The title of the exhibition Apothekerman, with its missing last letter, provides some information in this regard It stands for what I would call Krebber’s preference for subtractions: there is always something being subtracted from the underlying models. This process of ‘emptying appropriation’ can be demonstrated particularly well with the help of one of his new paintings – a smeared, brown-yellow monochrome colourfield, with its torn canvas demonstratively referring to Lucio Fontana. On the one hand, the amazingly assertive application of paint speaks for the fact that Fontana’s model of the slit canvas was extremely inspiring for Krebber. On the other, in Krebber’s hands, Fontana’s lofty gesture of slitting is turned into a laconic statement of fact. For behind the torn-out shreds of canvas, a profane wooden frame shows through, like a wretched bone depriving the painting of its emotion or pathos.

When Krebber deep-freezes the gestures of those he quotes, he is clearly also treating them violently. This fits with the firm decisiveness behind both his presentation and his hanging. Sometimes Krebber shoves a board between wall and painting. In Wolfsburg, a number of paintings from the last ten years are spread out over a surface made up out of wallpaper pasting tables. They lie there as they would hang on a wall – sometimes gaps are left between them, sometimes they form a continuum.
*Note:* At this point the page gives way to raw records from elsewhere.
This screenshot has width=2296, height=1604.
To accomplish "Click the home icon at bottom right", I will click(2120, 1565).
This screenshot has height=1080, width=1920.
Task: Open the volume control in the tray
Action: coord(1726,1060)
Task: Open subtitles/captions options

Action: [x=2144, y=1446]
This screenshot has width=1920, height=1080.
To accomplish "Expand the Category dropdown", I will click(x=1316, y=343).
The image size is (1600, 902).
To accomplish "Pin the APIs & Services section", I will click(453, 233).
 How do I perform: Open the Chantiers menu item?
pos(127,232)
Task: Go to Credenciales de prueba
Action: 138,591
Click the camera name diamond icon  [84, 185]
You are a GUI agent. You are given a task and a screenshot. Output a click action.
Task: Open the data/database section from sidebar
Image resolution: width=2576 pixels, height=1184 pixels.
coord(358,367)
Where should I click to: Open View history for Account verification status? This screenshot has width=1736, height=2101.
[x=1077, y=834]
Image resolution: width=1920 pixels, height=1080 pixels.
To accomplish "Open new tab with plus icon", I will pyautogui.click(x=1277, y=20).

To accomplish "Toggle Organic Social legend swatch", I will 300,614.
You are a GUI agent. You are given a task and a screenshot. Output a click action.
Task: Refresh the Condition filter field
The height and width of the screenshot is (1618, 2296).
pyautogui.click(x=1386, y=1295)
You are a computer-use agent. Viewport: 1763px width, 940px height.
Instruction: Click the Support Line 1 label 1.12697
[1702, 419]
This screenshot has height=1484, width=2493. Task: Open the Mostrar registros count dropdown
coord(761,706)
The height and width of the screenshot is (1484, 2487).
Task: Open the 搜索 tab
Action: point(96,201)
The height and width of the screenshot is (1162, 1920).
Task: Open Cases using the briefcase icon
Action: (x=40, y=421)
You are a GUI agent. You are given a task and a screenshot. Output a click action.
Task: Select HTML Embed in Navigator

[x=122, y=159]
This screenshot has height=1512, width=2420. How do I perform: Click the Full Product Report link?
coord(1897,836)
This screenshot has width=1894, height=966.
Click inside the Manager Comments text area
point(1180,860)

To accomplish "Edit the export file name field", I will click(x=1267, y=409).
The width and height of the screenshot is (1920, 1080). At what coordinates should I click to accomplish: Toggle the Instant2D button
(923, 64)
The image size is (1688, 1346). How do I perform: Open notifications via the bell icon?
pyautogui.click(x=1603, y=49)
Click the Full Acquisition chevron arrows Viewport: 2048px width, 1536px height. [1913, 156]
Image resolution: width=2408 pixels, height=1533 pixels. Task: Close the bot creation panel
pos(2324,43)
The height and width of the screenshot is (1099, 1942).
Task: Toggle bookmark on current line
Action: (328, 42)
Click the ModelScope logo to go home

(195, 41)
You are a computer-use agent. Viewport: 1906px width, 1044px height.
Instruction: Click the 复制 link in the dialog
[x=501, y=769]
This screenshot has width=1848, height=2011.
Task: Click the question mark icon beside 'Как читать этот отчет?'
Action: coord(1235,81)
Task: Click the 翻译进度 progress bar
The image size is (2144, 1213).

Brought into the horizontal, they seem to recognise their status as commodities and to present themselves as articles of consumption. You bend over to inspect them like you would the goods in a bargain counter display.

This, too, is part of the way in which the painter is expressing an awkwardness towards his own work whilst at the same time, the viewer is enjoined to treat the paintings with an even greater scrupulousness and sovereignty.